In the bin Laden case, the Pentagon was not the lead provider of information for an operation led by the CIA and followed in real time by the national security team and by Obama, who gave the order to proceed late last week. The bin Laden killing stood head and shoulders above most other military operations in the demand for fast details.
The U.S. account of what happened inside bin Laden’s Abbottabad compound is so far the only one most Americans have. Pakistan has custody of the people rounded up afterward, including more than two dozen children and women. Differing accounts purporting to be from witnesses have appeared in Pakistani and Arab media, and on the Internet.
Pakistan’s army urged the government Thursday to cut in the number of U.S. military personnel inside the country in protest of the American raid, and threatened to cut cooperation with Washington if it should stage more unilateral actions on its territory.
In the Pentagon’s first on-the-record comment about the raid, defense policy chief Michele Flournoy said Thursday that the U.S. has no “definitive evidence” that Pakistan knew that the targeted compound was bin Laden’s hideout. Regardless, the Pakistanis must now show convincingly their commitment to defeating al-Qaida, Flournoy said. Anything short of that, she said, will risk losing congressional support for continued U.S. financial aid to Islamabad.
Republican Rep. Ted Poe, who supports withholding aid to Pakistan until it demonstrates such a commitment, was among those who found it hard to believe that authorities there were unaware of bin Laden’s presence in a military town with a military academy.
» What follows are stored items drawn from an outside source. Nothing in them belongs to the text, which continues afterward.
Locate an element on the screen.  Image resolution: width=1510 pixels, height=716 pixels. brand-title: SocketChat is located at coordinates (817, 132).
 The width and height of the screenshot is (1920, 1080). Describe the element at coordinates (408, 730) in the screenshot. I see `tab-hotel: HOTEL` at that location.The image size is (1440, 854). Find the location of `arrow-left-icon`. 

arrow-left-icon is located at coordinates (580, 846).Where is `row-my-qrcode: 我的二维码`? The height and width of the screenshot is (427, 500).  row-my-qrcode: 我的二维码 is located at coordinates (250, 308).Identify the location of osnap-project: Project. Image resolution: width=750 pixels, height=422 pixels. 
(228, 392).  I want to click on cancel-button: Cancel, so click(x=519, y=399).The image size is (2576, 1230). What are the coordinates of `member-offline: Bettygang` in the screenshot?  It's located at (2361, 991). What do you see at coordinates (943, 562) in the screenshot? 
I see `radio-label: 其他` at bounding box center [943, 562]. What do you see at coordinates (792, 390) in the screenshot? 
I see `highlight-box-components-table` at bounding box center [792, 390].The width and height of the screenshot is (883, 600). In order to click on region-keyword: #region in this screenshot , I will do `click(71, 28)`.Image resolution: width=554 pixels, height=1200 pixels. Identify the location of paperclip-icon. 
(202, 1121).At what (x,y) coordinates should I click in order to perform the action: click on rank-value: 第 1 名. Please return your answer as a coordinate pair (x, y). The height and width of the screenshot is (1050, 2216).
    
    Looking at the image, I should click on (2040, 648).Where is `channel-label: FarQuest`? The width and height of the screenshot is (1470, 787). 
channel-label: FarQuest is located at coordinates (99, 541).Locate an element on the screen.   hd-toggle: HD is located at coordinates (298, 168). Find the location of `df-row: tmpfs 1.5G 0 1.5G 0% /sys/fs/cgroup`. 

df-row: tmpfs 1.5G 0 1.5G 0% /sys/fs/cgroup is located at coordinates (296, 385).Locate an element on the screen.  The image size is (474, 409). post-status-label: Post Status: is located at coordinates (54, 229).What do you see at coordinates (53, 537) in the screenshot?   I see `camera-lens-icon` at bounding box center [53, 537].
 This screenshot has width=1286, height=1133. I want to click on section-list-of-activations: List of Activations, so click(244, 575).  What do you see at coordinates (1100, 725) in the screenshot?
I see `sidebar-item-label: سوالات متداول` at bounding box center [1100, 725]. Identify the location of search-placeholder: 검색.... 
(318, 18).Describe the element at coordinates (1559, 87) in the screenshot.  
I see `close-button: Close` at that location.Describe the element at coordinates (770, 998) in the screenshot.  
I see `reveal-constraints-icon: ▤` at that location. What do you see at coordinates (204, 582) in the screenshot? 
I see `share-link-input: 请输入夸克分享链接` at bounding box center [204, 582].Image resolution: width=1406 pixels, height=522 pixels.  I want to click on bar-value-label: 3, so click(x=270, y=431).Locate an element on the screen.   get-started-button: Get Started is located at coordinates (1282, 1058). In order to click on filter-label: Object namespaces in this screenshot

“Bin Laden’s hideaway was just a stone’s throw from Pakistan’s West Point,”’ he said. “That’s like John Dillinger living right down the street from the FBI and the FBI not knowing about it.” Dillinger was a notorious bank robber and gangster in the 1930s who eventually was killed in an FBI ambush.
Once elements of the official version of Sunday’s operation in Pakistan began changing, and in an effort to slow the demand for more details, White House press secretary Jay Carney referred reporters to the Pentagon for more information, even though the Pentagon had already said it would say no more. The Pentagon canceled its daily public press briefings each day this week.
“The nature of the mission, the nature of what happened Sunday, combined with the effort to get that information quickly, resulted in the need to clarify some facts,” Carney said aboard Air Force One Thursday en route to New York. He said the administration should be given credit for correcting mistakes when it found them.